Bauerndemo in Brüssel: „Es reicht!“
Rund 10.000 Bauern protestierten am Donnerstag in Brüssel gegen neue Auflagen, Mercusor und drohende Kürzungen im EU-Agrarbudget. Auf exxpressTV warnt Lorenz Mayr, Vizepräsident der Landwirtschaftskammer Niederösterreich: Die Höfe stehen unter Druck – und Europas Versorgungssicherheit wackelt.
Lorenz Mayr (r.), Vizepräsident der Landwirtschaftskammer Niederösterreich, mit exxpress-Redakteur Stefan Beig (l.)EXXPRESS/EXXPRESS
Rund 10.000 Bauern aus ganz Europa haben am Donnerstag in Brüssel demonstriert – gegen die Brüsseler Bürokratie und immer neue Auflagen, gegen das Mercosur-Abkommen und gegen drohende Kürzungen im EU-Agrarbudget (GAP). Mindestens 22 Landwirte aus Niederösterreich waren auch dabei, berichtet Lorenz Mayr, Vizepräsident der Landwirtschaftskammer Niederösterreich, im exxpressTV-Interview. Die Unruhe kommt nicht aus dem Nichts. „Die Lage ist nicht nur in Österreich angespannt, sondern in ganz Europa“, sagt Mayr.
Bürokratie, Regeln, Geld: Der Kern der Brüsseler Wut
In Brüssel gehe es laut Mayr auch um den mehrjährigen Finanzrahmen: Er werde neu aufgestellt und sei „noch nie so hoch dotiert“ gewesen – aber „noch nie so wenig“ für die Bauern. Europa rede über Sicherheit und Resilienz, doch wer Resilienz ernst meint, müsse die Landwirtschaft mitdenken: „Was heißt das, wenn wir unsere Bauern nicht mehr haben?“
Sein Grundsatz dazu: Es werde immer mehr verlangt – auch bei Umweltprogrammen – aber das System funktioniere nicht, wenn am Ende niemand die Rechnung bezahlt.
Betriebe unter Druck: „Angespannt“ ist noch freundlich formuliert
Mayr beschreibt eine Landwirtschaft, die gleichzeitig von zwei Seiten erdrückt wird: steigende Kosten und immer neue Auflagen – bei sinkender Planungssicherheit. Die jüngste Kostenschätzung der Statistik Austria zeige zwar „ein leichtes Plus“ für die Landwirtschaft, doch das sei trügerisch: Im Detail gebe es starke Unterschiede, etwa zwischen Marktfrucht und Veredelung – und auch in der Veredelung seien Bauern inzwischen „mit fallenden Preisen konfrontiert“. Im Bio-Bereich habe es „Gott sei Dank wieder ein besseres Jahr“ gegeben.
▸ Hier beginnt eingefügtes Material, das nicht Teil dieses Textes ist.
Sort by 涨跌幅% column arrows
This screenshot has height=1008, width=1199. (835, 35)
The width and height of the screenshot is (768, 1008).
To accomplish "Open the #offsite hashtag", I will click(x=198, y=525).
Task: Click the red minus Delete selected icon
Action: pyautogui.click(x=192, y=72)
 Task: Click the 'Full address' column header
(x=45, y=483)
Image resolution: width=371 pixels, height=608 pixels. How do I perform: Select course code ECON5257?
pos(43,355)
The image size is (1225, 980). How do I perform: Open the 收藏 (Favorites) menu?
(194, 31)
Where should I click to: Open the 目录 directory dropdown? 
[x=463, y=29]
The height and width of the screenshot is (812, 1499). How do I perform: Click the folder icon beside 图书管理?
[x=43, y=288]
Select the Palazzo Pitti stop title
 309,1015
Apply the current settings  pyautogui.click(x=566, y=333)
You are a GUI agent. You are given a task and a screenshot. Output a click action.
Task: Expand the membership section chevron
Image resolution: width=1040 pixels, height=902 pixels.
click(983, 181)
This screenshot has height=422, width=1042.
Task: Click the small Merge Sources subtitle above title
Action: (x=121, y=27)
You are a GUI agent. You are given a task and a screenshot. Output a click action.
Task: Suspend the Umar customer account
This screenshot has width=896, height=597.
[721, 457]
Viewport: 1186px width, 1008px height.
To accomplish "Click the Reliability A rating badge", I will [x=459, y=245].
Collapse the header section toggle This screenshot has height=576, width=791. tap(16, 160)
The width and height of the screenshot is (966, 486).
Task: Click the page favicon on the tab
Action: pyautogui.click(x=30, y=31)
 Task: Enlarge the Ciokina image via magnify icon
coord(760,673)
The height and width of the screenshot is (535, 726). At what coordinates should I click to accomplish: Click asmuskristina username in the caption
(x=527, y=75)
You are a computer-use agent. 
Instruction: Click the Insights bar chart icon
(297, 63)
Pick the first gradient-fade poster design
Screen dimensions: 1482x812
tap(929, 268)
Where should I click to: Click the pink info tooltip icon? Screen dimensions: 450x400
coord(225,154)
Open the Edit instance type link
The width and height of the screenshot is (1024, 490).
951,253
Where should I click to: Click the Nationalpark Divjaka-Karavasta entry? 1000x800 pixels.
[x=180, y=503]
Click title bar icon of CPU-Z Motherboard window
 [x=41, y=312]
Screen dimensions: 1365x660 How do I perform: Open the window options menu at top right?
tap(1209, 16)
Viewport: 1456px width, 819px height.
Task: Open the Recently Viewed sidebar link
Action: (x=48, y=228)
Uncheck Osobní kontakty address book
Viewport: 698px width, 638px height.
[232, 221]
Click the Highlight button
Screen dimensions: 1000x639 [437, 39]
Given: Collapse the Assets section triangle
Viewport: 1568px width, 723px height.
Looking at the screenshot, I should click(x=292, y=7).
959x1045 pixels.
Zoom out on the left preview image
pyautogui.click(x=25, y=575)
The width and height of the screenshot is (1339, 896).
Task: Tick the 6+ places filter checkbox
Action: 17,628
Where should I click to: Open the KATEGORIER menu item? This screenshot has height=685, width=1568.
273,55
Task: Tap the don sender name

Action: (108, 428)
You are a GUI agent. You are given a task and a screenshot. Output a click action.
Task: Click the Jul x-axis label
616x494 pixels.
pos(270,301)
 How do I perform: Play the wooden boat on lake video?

Es geht ums Ganze: Versorgungssicherheit
Für Mayr ist entscheidend: Es gehe nicht nur ums Einkommen der Bauern. Es gehe darum, ob Österreich und Europa künftig noch selbst bestimmen, wie und woher Lebensmittel kommen – oder ob man sich von Importen abhängig mache. „Lebensmittel haben nicht nur einen Preis, sie haben auch einen Wert“, sagt er. Und Abhängigkeiten hätten die Menschen spätestens in der Corona-Zeit gespürt – Stichwort Lieferketten. Mayr erinnert etwa an den Frachter im Suezkanal, der „quer gestanden ist“: Plötzlich warten alle auf Lieferungen – und merken, wie riskant Abhängigkeit ist.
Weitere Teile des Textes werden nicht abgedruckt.